L’aria lì è afosa per noi umani con un “lavoro” e le responsabilità d’oro annesse in tutte le tasche. Sebbene abbia ammirato e sia rimasta affascinata da così-tanto-mischiato-insieme-senza-stonare, mi sono sentita in bilico tra il concetto dell’insopportabile e quello dell’indispensabile. Il primo dovuto al senso comune del dovere, che mi faceva considerare l’intero evento (nonchè l’intera vita di quella comunità di persone) una cosa impossibile, il secondo per il semplice fatto che stavo finalmente sorridendo e invidiando, senza alcun rancore, alla visione reale di quelle persone così libere di esprimersi.
Perchè non è facile avere carta bianca, non è facile interessarcisi, in quanto tale.
Loro con quella carta bianca ci stavano addirittura affascinando.
E noi, impantanati nella routine a quadretti o a righe a scelta, a camminare immobili tra di loro.
Insomma, non è bastato.
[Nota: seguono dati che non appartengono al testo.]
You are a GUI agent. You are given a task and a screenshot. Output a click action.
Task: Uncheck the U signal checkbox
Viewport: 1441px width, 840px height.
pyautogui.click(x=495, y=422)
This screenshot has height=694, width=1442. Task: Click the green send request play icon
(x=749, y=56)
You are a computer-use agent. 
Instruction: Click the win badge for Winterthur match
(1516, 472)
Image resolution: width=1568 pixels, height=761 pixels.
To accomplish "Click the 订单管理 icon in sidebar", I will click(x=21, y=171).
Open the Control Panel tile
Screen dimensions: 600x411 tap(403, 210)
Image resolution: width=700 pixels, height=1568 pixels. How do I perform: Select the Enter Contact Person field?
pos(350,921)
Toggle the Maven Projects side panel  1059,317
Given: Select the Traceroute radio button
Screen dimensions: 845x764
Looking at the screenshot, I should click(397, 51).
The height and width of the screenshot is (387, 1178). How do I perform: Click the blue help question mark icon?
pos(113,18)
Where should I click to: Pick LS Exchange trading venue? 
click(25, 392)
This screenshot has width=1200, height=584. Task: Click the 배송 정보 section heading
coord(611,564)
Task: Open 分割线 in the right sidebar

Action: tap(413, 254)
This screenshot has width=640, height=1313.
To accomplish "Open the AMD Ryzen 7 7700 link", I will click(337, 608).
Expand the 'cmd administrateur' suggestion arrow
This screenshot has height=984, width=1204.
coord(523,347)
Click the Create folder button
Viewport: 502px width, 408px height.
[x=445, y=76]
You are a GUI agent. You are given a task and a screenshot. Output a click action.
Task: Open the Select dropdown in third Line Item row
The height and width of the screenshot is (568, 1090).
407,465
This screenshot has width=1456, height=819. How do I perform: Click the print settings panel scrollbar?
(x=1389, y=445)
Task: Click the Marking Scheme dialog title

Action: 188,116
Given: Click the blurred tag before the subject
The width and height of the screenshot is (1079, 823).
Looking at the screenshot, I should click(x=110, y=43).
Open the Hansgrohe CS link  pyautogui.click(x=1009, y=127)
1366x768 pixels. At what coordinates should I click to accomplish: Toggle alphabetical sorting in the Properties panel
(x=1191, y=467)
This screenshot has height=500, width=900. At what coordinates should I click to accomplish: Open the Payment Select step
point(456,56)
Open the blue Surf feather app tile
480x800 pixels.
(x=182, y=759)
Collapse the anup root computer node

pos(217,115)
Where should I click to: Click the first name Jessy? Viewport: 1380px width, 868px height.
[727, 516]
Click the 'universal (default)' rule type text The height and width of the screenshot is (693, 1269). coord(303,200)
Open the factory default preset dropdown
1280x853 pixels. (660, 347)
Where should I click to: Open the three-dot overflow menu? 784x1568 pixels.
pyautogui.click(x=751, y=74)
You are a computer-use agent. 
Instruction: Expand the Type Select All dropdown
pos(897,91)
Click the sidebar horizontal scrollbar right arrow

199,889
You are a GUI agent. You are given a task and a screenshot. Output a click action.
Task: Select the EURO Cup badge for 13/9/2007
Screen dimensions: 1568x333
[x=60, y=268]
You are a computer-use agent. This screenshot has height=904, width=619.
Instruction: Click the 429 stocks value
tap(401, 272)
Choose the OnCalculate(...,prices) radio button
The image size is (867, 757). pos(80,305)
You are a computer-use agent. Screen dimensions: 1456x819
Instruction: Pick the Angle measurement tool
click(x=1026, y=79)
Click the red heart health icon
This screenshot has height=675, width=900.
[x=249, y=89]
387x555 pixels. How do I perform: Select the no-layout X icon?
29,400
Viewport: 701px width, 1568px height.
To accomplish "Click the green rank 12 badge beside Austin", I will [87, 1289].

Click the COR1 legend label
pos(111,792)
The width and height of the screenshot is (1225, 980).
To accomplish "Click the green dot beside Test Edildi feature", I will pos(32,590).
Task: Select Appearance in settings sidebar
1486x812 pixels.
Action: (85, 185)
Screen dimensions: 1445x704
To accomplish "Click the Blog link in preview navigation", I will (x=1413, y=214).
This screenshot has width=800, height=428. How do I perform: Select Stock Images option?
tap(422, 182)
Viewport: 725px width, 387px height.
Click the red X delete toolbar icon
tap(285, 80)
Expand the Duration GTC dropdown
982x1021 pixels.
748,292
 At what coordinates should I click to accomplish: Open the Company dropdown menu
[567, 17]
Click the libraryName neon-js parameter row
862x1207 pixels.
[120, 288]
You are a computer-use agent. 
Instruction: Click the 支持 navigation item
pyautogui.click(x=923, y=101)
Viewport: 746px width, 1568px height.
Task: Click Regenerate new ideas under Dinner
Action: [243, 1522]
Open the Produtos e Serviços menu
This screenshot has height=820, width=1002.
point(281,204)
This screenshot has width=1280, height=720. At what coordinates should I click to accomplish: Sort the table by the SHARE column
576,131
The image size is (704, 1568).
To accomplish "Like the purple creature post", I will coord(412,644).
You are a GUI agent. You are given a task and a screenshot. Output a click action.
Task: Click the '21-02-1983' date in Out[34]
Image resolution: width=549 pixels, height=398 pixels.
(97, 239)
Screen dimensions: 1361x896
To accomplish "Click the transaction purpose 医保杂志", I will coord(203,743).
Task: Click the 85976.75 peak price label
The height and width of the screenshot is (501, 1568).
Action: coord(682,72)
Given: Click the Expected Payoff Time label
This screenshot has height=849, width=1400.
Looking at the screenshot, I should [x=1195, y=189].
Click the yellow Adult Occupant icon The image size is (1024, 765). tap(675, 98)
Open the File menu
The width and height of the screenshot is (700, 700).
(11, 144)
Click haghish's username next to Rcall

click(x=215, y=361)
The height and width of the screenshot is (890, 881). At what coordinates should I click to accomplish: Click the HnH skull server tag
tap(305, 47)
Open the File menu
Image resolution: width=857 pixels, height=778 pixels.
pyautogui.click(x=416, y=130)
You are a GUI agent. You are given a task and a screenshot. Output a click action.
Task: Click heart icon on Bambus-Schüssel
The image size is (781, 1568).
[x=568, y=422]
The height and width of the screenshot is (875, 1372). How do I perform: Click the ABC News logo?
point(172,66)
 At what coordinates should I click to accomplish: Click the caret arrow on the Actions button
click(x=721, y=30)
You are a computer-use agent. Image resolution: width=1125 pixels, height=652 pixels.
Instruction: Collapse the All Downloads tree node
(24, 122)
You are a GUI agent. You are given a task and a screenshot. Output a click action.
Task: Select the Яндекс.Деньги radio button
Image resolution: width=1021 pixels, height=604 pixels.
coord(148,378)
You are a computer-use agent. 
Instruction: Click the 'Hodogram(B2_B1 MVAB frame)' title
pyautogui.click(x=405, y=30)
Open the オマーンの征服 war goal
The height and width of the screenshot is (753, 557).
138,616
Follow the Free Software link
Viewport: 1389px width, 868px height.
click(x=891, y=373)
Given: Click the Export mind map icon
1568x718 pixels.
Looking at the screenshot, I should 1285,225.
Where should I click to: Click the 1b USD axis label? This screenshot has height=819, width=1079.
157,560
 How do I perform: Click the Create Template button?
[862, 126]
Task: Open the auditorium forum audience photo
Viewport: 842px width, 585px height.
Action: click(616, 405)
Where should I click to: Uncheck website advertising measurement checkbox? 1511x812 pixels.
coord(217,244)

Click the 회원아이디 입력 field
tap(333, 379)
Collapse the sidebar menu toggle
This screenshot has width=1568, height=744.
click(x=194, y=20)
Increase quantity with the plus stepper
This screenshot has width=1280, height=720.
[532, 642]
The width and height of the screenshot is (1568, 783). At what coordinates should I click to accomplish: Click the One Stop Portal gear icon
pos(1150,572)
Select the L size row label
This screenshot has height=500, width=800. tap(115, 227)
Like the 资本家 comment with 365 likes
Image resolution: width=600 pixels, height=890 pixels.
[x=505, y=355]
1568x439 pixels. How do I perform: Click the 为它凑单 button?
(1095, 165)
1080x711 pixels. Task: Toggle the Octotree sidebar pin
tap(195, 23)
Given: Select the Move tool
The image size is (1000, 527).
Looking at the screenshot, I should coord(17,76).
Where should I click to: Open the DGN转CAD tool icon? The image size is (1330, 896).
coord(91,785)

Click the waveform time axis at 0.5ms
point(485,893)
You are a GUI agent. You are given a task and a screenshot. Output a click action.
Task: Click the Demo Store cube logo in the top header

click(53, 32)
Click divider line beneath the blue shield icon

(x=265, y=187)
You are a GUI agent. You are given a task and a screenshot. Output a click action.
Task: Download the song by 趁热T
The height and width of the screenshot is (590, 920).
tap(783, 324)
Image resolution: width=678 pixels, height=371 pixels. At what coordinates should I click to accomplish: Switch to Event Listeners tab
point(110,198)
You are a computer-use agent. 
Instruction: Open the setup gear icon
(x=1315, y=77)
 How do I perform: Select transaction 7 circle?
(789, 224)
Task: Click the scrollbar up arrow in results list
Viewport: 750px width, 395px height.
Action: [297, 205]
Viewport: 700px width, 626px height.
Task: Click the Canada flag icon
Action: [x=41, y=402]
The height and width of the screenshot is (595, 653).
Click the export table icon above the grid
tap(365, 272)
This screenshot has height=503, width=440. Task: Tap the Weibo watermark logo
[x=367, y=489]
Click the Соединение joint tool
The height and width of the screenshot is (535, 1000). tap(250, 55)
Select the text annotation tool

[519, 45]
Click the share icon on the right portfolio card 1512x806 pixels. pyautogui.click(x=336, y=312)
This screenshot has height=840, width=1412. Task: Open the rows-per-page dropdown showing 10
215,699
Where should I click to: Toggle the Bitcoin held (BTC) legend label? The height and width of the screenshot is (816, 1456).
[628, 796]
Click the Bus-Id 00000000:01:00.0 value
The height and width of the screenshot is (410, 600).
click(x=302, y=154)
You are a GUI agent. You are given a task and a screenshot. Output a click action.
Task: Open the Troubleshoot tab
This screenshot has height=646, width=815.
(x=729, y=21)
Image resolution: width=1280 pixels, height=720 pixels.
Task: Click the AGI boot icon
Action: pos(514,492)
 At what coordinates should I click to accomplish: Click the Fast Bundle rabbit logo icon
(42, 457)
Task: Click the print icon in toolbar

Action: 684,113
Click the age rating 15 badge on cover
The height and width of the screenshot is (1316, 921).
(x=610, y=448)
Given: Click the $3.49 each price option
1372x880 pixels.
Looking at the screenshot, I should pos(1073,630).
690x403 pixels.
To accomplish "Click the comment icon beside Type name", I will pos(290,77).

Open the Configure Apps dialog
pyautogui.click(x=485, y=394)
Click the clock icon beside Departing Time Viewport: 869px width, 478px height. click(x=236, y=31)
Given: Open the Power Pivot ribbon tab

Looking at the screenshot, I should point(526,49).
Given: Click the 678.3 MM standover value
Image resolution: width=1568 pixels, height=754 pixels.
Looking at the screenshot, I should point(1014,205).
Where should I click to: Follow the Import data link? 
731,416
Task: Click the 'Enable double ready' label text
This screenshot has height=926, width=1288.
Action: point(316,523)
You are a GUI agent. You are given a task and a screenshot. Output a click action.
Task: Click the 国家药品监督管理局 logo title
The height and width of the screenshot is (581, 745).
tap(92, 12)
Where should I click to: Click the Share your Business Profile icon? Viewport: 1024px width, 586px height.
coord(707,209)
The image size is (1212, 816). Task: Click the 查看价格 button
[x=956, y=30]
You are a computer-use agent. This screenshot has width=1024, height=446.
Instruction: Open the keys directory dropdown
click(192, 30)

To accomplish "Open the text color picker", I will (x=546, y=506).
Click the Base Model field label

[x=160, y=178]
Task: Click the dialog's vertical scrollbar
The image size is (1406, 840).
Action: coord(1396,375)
Sono rimasta stordita, e non era il caldo, ho sbattuto la testa contro una tela, ho rovesciato una bottiglia di merlot lasciata in bilico su una pila di schizzi e pennelli ammucchiati, quasi il mio corpo si volesse ribellare a tutta quella libertà di espressione.
Brooklyn mi precede e mi sorprende ogni volta.
Cosa sarei senza aver visto la nostalgia di casa farsi casa in un posto sconosciuto?
Lo vedo, ora hai un motivo in più per cercare di meglio, in tutti i sensi.
Ti auguro un pomeriggio tondo e bello.